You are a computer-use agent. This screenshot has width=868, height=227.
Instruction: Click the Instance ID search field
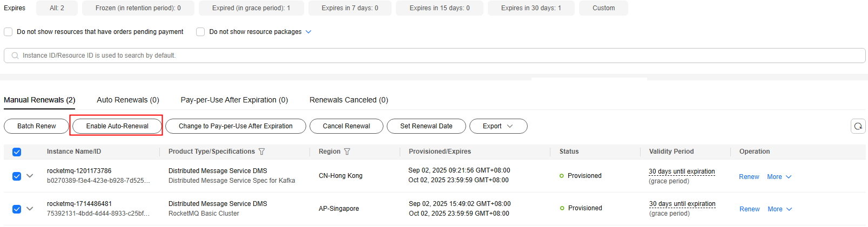pyautogui.click(x=434, y=56)
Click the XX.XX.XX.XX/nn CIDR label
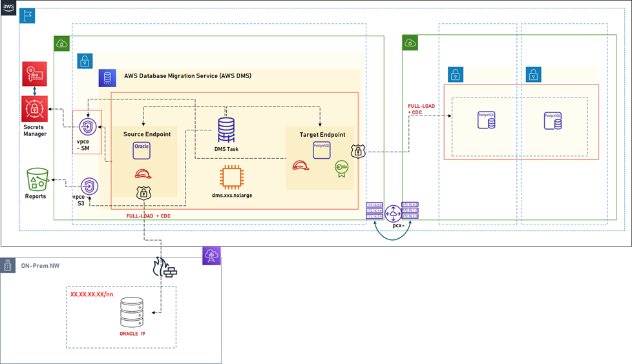The image size is (632, 364). 92,294
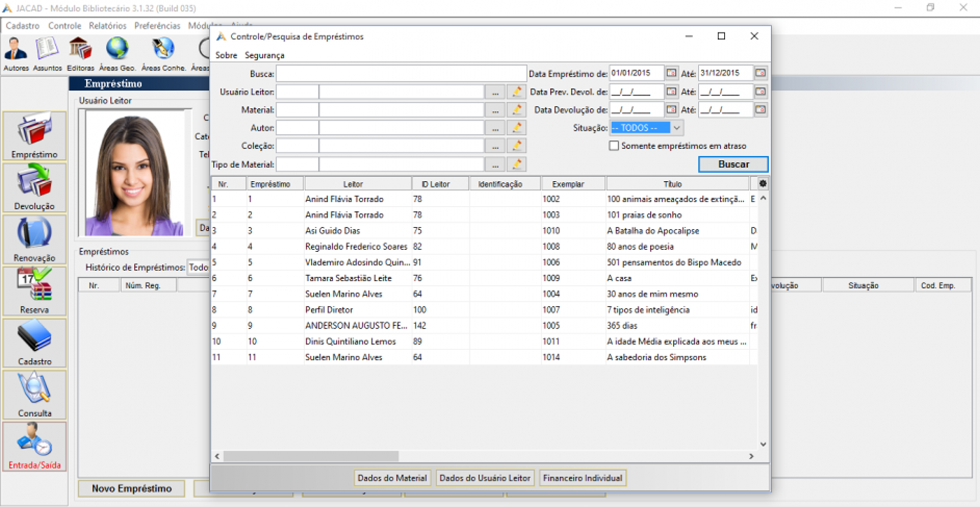Open the Material lookup ellipsis button
This screenshot has width=980, height=507.
pos(495,110)
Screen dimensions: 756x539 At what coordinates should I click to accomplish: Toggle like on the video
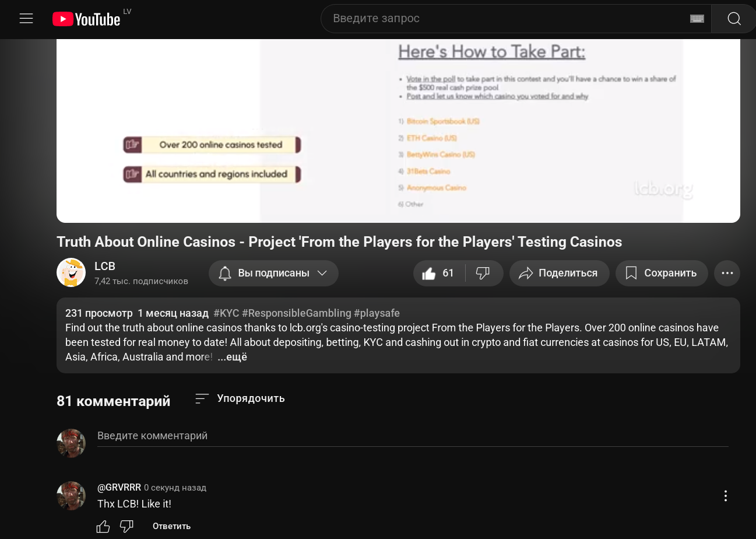pyautogui.click(x=439, y=273)
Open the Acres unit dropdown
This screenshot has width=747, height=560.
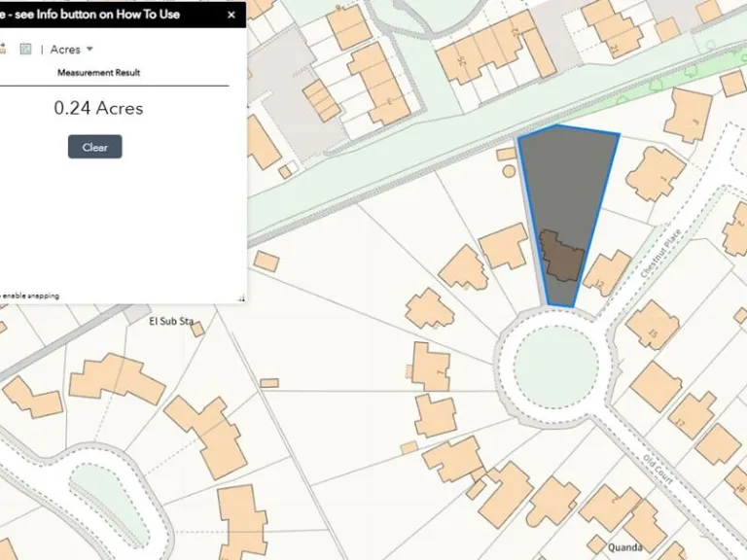[72, 49]
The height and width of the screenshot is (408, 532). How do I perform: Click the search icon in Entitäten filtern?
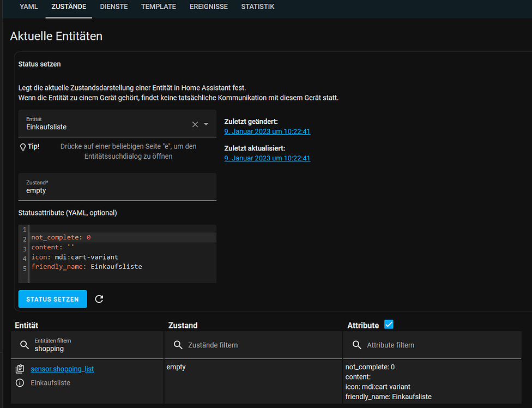tap(24, 345)
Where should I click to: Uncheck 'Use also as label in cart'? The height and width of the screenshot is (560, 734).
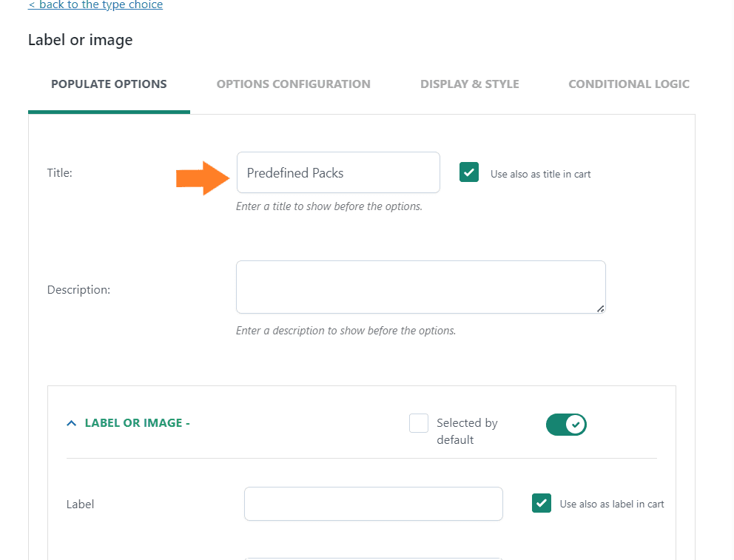pos(542,503)
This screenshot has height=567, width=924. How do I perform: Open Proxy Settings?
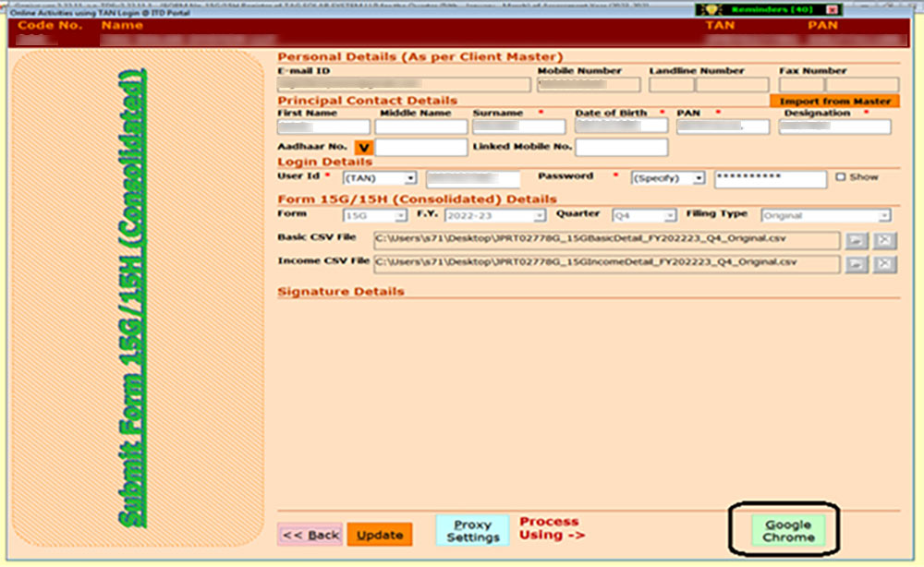471,528
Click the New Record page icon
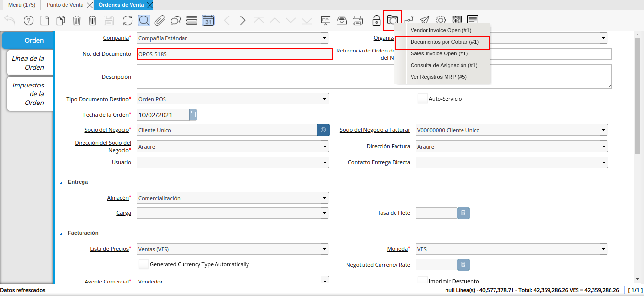The width and height of the screenshot is (644, 296). 45,20
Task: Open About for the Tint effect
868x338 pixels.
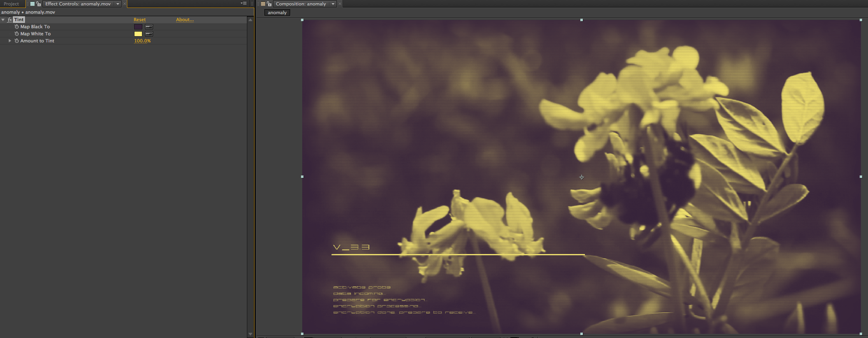Action: point(185,20)
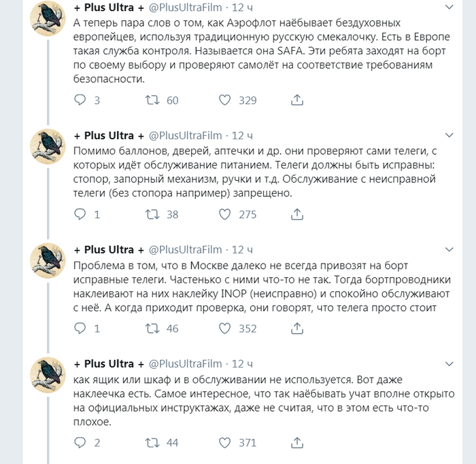Image resolution: width=476 pixels, height=464 pixels.
Task: Expand options chevron on second tweet
Action: coord(449,135)
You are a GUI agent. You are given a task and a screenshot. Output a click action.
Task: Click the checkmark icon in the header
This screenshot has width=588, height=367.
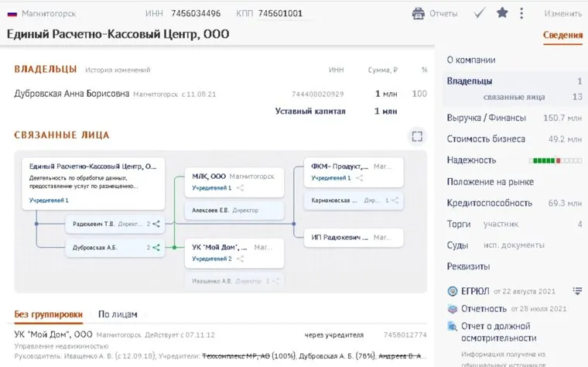coord(480,13)
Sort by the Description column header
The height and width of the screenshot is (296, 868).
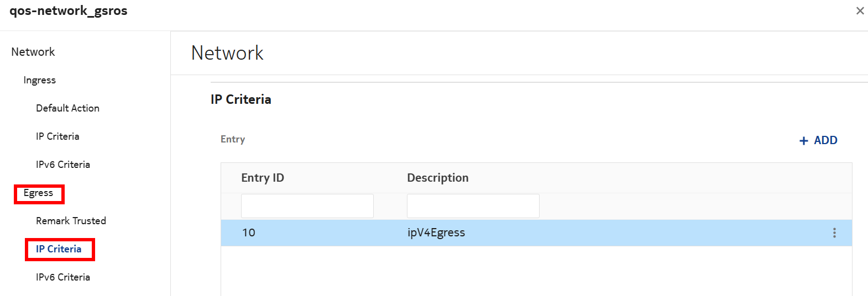pyautogui.click(x=437, y=178)
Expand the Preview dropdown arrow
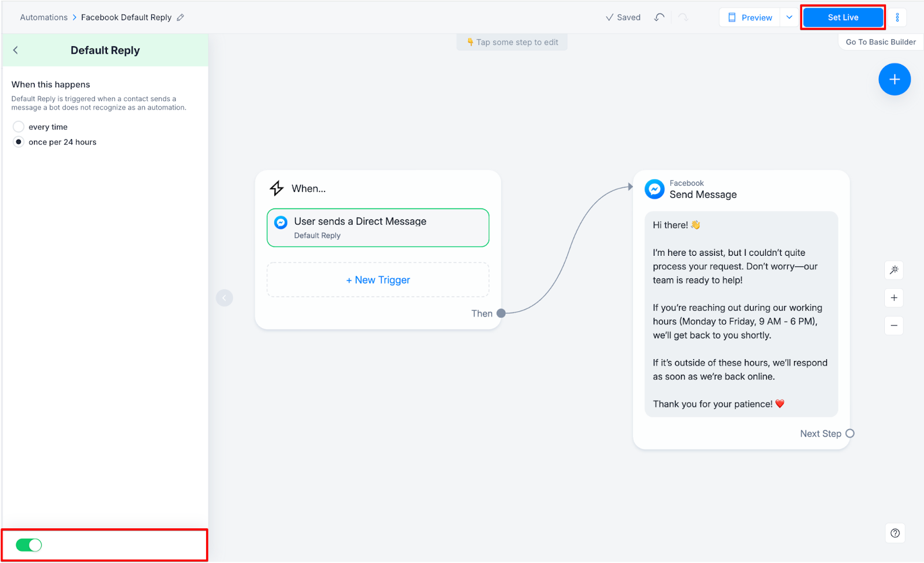Screen dimensions: 924x563 pos(789,17)
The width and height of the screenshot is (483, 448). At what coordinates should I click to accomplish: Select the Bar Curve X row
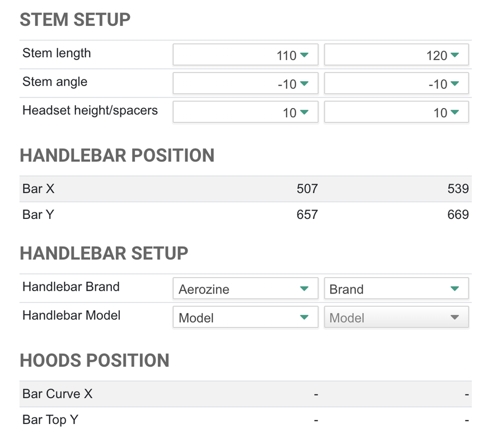[246, 394]
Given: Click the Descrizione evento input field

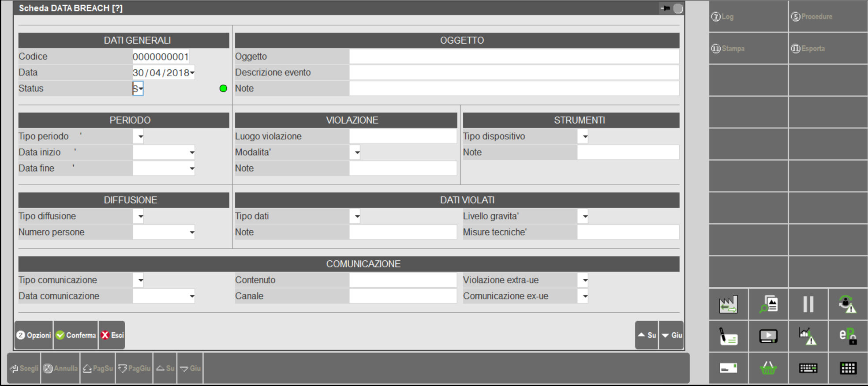Looking at the screenshot, I should 514,73.
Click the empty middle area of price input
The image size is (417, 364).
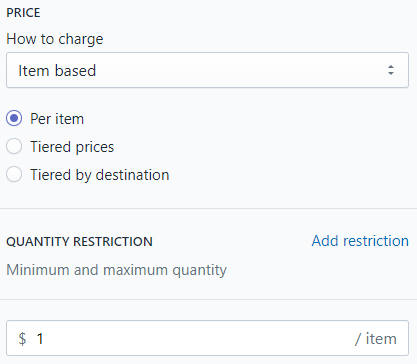coord(200,338)
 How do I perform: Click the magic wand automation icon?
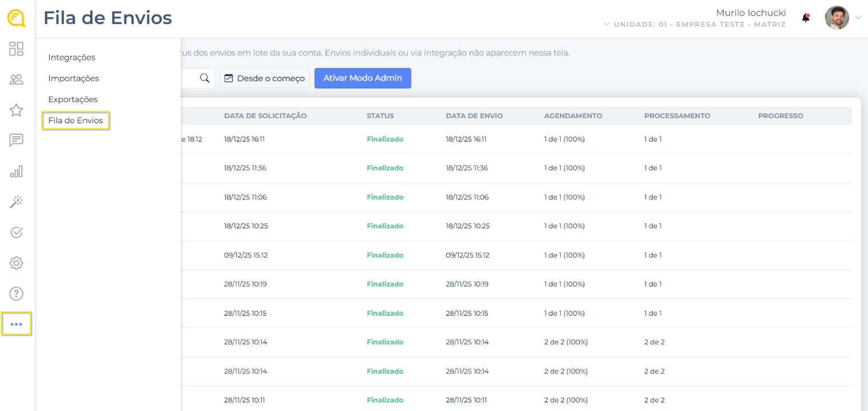coord(17,202)
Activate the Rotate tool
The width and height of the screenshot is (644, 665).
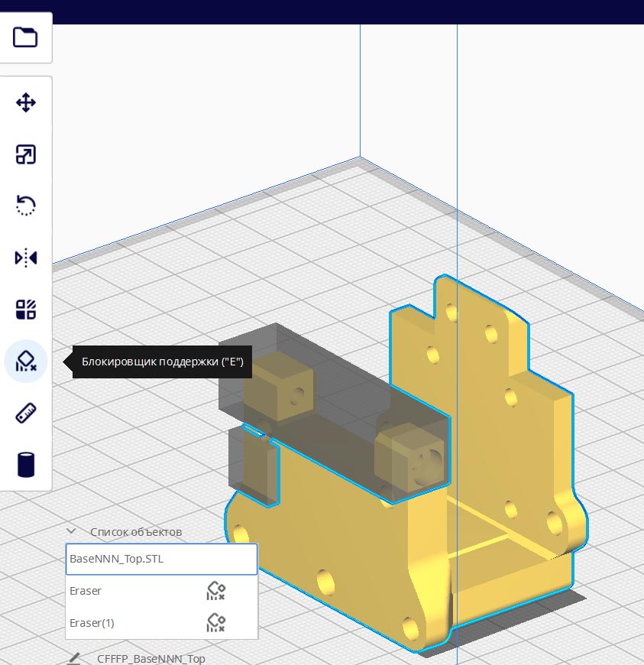[26, 206]
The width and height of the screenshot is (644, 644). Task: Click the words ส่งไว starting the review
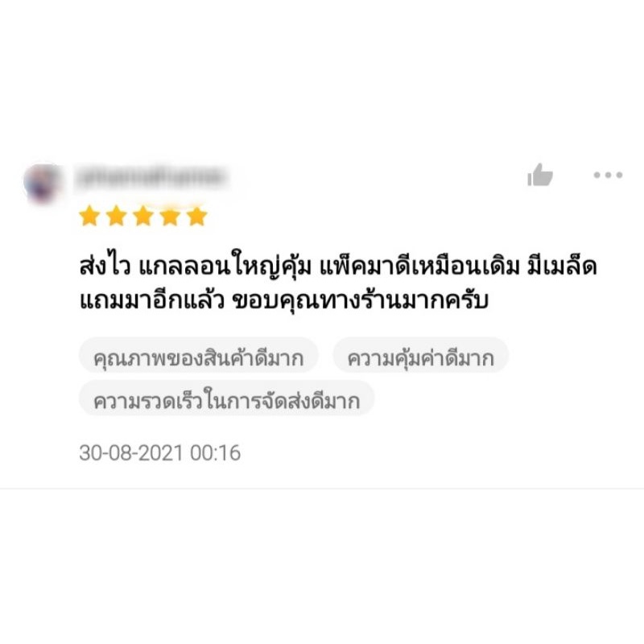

◆ ◆ ◆

| WHAT TO DO |
Show every line above in which the word "agent" is found.

| TASK ANSWER |
You are a computer-use agent. This screenshot has width=868, height=227.
You are a GUI agent. You are given a task and a screenshot. Output a click action.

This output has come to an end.